§ **TASK DETAILS**
Each line from the one containing "Where should I click to: Open" to the end of the data must be copied exactly, the first and last included; no other lines and no pictures belong in the copy.

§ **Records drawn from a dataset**
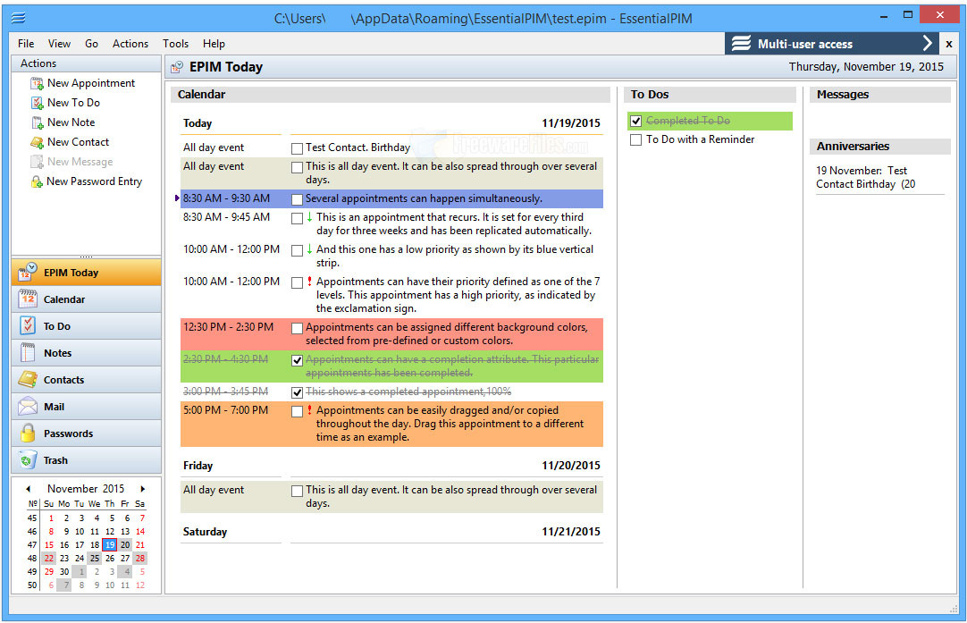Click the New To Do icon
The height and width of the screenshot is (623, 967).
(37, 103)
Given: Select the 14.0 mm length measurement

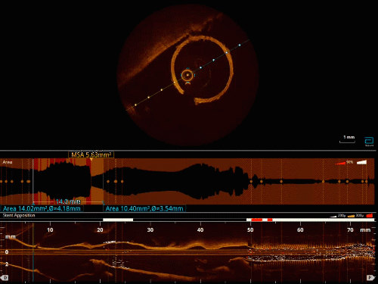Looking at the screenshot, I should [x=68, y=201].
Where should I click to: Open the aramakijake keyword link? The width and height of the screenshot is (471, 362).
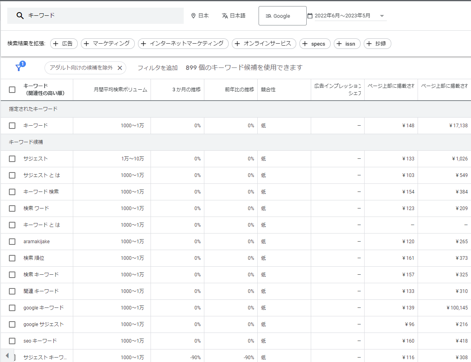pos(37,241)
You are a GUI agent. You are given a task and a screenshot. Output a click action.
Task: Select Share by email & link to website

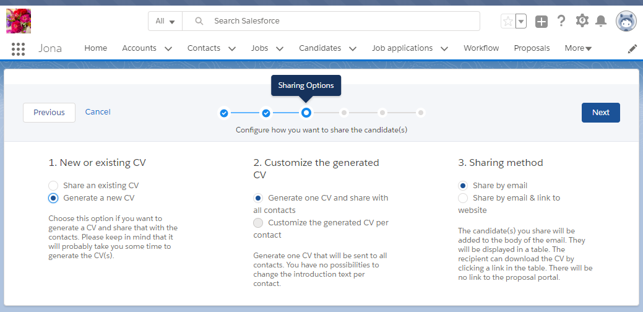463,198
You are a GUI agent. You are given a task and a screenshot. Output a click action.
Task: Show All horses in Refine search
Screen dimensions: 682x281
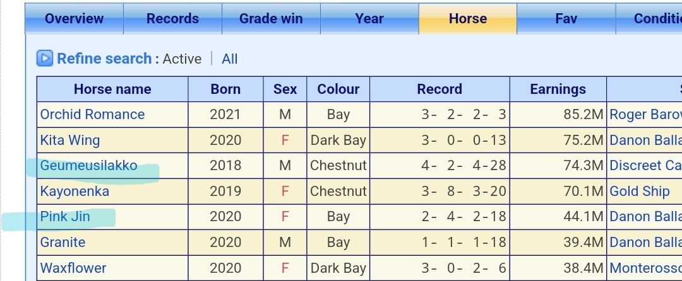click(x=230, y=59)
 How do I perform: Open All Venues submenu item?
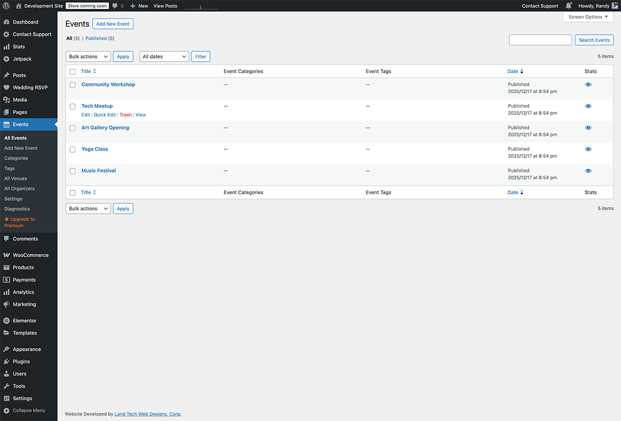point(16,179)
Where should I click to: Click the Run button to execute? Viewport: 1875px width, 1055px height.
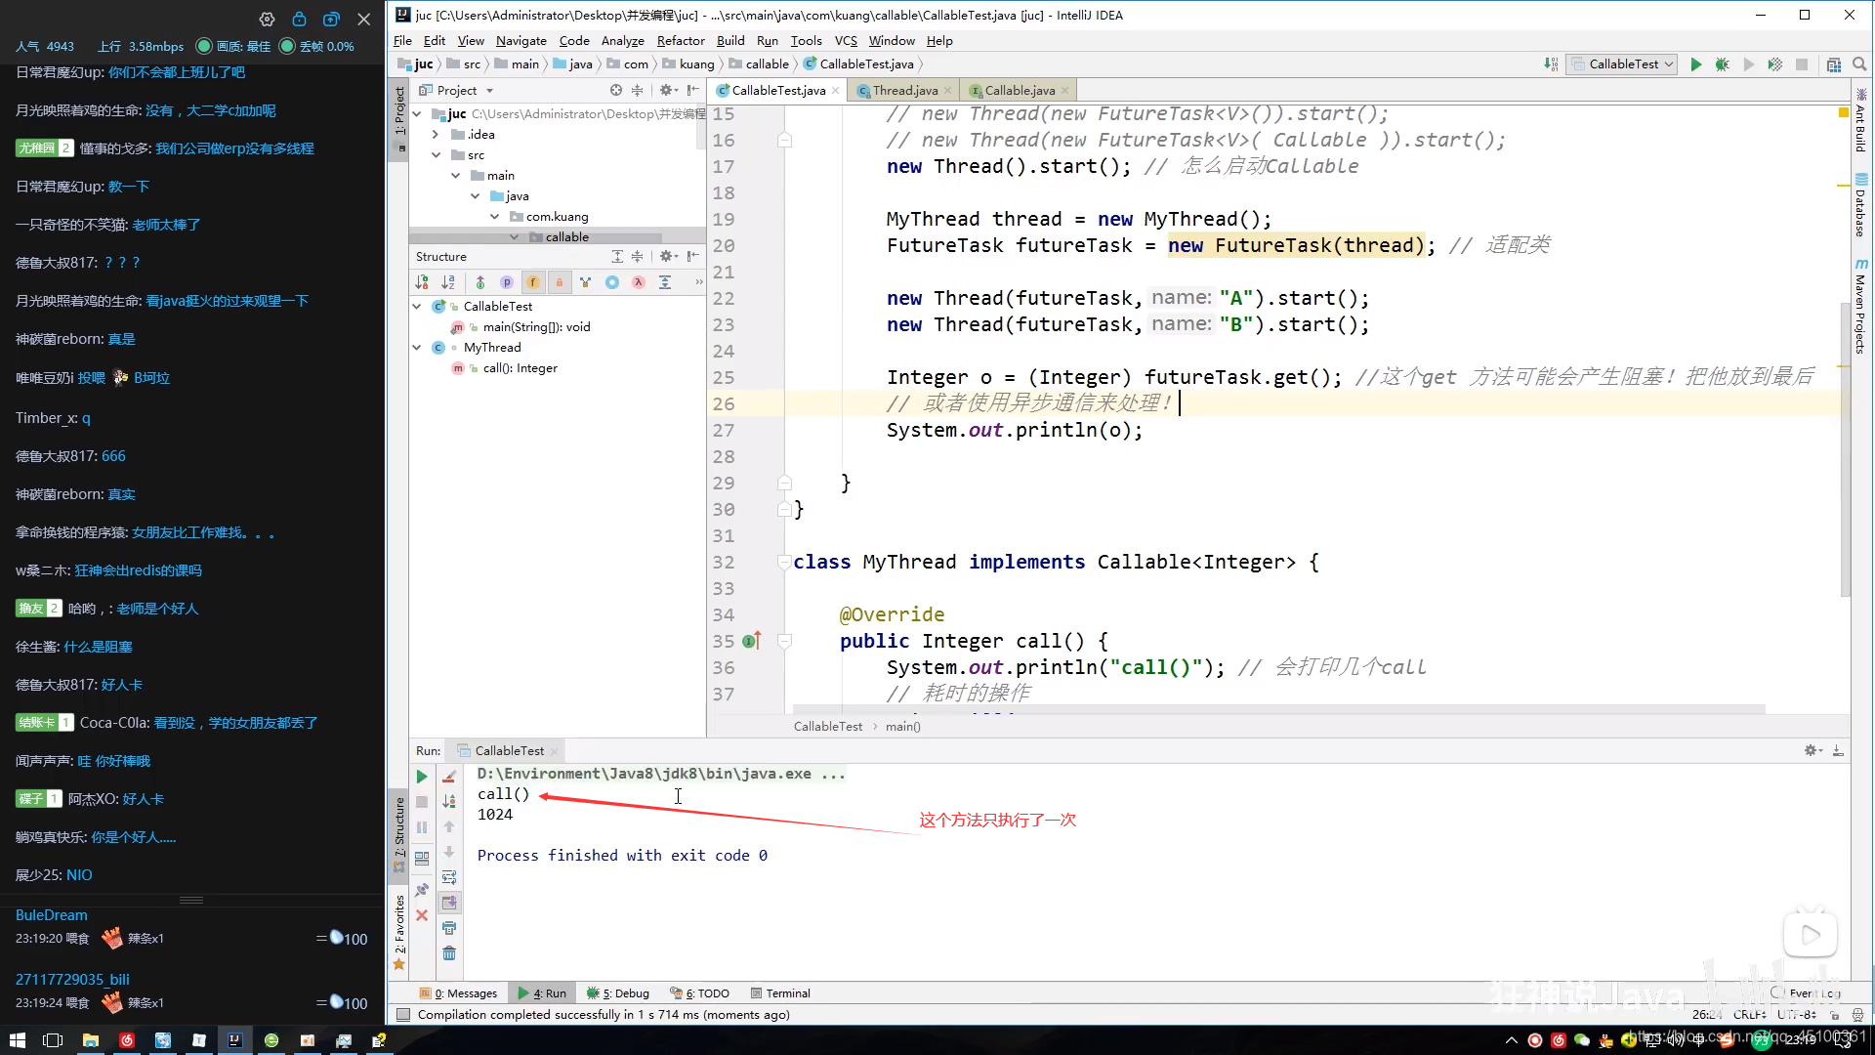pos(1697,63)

§ **OUTPUT FOR THIS EXERCISE**
Where should I click to: Open the aramakijake keyword link? The width and height of the screenshot is (471, 362).
pos(37,241)
You are a GUI agent. You are given a task and a screenshot. Output a click action.
Task: Select Share by email & link to website

463,198
You are a GUI agent. You are given a task and a screenshot. Output a click action.
Task: Show All horses in Refine search
Screen dimensions: 682x281
click(x=230, y=59)
 How do I perform: Open All Venues submenu item?
point(16,179)
Where should I click to: Click the Run button to execute? Viewport: 1875px width, 1055px height.
pos(1697,63)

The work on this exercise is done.